Такова была жизнь моя, Господи: жизнью ли была она?
III
5. И надо мною, окружая меня, витало далекое и верное милосердие Твое. Гноем какой неправды не был я покрыт! Кощунственным было любопытство мое: покинул я Тебя и дошел до бездны неверности, до обманчивого угождения демонам, в жертву которым приносил злые дела свои. И за каждое из них бичевал Ты меня![115]
Я осмелился даже во время совершения службы Твоей в церковных стенах гореть желанием и улаживать дело, верным доходом с которого была смерть: за это поразил Ты меня тяжелым наказанием, но оно было ничем сравнительно с виною моей. О ты, великий в милосердии своем, Господь мой, прибежище мое от грозных опасностей, среди которых бродил я, в гордой самоуверенности далеко уходя от Тебя; я любил пути свои, а не Твои, любил свободу, свободу беглого раба[116].
6. Тянули меня к себе и те занятия, которые считались почтенными: я мечтал о форуме с его тяжбами, где бы я блистал, а меня осыпали бы похвалами тем больше, чем искуснее я лгал. Такова слепота человеческая: слепотою своею люди хвалятся. Я был первым в риторской школе: был полон горделивой радости и дут спесью. Вел я себя, правда, гораздо спокойнее. Господи, Ты знаешь это, и вообще не принимал никакого участия в «опрокидываниях», которыми занимались «совратители»[117] (это зловещее дьявольское имя служило как бы признаком утонченности).
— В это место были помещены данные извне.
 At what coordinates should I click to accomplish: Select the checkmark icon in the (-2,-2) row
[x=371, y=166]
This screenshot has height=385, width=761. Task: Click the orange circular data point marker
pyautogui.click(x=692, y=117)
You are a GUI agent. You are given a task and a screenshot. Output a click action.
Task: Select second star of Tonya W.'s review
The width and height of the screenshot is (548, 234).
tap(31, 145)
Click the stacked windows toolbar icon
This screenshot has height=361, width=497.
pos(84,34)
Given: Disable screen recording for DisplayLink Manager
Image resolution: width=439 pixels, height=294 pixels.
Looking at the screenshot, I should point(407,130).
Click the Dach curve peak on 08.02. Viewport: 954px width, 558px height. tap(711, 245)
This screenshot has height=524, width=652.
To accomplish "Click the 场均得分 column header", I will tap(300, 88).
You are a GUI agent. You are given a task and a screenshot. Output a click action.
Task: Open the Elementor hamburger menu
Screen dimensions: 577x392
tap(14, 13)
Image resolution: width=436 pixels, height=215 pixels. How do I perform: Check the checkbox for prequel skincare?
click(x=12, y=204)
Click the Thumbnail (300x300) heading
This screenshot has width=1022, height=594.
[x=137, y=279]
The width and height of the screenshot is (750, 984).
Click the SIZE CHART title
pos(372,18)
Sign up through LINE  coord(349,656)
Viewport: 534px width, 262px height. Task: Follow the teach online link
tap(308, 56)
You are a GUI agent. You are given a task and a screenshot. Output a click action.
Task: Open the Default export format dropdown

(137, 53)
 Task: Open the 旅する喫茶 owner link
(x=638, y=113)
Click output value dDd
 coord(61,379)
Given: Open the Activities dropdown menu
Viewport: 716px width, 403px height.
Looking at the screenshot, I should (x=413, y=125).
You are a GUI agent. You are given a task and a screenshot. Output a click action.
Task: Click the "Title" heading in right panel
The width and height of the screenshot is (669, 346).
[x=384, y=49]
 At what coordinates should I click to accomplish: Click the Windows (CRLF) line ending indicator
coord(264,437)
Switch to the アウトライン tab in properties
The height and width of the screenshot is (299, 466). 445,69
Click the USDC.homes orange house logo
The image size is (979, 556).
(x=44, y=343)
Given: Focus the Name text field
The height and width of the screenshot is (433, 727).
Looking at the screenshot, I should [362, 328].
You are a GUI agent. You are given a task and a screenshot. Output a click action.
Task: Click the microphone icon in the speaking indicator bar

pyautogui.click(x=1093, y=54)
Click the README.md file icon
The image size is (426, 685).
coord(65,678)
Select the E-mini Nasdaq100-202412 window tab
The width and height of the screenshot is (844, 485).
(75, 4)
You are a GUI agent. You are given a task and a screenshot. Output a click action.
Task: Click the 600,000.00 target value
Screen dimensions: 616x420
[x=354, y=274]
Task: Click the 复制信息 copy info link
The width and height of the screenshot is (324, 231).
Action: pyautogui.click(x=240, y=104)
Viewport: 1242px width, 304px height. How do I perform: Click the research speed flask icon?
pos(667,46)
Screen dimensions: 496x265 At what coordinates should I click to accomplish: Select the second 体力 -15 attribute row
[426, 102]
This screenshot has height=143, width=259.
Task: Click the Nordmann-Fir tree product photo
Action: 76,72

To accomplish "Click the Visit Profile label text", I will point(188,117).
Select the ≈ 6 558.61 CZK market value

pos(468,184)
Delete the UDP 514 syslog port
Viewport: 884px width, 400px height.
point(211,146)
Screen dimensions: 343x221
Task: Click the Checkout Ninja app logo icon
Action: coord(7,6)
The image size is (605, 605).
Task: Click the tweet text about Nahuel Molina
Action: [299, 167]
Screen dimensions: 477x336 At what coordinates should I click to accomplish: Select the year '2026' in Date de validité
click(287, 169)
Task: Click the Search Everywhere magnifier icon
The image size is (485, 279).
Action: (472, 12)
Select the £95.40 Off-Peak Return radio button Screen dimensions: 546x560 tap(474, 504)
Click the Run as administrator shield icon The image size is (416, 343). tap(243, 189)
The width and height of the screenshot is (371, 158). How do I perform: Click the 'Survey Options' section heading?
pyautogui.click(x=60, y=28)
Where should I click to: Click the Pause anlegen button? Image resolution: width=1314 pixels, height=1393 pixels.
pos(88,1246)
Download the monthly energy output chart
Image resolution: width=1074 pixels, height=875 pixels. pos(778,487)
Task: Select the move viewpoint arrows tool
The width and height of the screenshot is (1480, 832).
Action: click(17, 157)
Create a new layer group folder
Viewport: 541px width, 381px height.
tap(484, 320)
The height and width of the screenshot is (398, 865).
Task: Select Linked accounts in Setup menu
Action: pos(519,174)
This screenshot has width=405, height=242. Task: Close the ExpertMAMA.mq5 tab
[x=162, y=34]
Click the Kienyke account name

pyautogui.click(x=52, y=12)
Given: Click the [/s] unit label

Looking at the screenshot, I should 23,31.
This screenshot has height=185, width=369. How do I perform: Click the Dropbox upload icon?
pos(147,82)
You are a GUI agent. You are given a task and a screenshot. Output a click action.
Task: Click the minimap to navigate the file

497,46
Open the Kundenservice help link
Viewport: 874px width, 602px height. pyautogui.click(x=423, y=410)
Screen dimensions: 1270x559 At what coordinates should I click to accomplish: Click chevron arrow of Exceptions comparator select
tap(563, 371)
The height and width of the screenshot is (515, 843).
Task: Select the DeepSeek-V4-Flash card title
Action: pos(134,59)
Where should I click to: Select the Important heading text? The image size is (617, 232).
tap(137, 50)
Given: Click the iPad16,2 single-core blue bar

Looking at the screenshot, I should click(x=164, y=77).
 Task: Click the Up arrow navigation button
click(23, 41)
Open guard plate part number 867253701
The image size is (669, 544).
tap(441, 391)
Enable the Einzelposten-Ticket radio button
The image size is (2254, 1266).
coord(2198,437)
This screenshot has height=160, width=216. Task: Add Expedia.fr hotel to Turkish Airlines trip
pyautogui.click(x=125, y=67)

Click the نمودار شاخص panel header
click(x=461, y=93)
Я жил среди них, постыдно стыдясь, что сам не был таким, я бывал с ними, иногда мне было приятно с ними дружить, но поступки их всегда были мне отвратительны. Это было дерзкое преследование честных новичков, которых они сбивали с прямого пути, так себе, забавы ради, в насыщение своей злобной радости. Нет деяния, больше уподобляющегося деяниям дьявольским[118]. Нельзя было назвать их вернее, чем «совратителями». Сначала они были сами, конечно, совращены и развращены, соблазняемые втайне и осмеянные лживыми духами в самой любви своей к осмеянию и лжи.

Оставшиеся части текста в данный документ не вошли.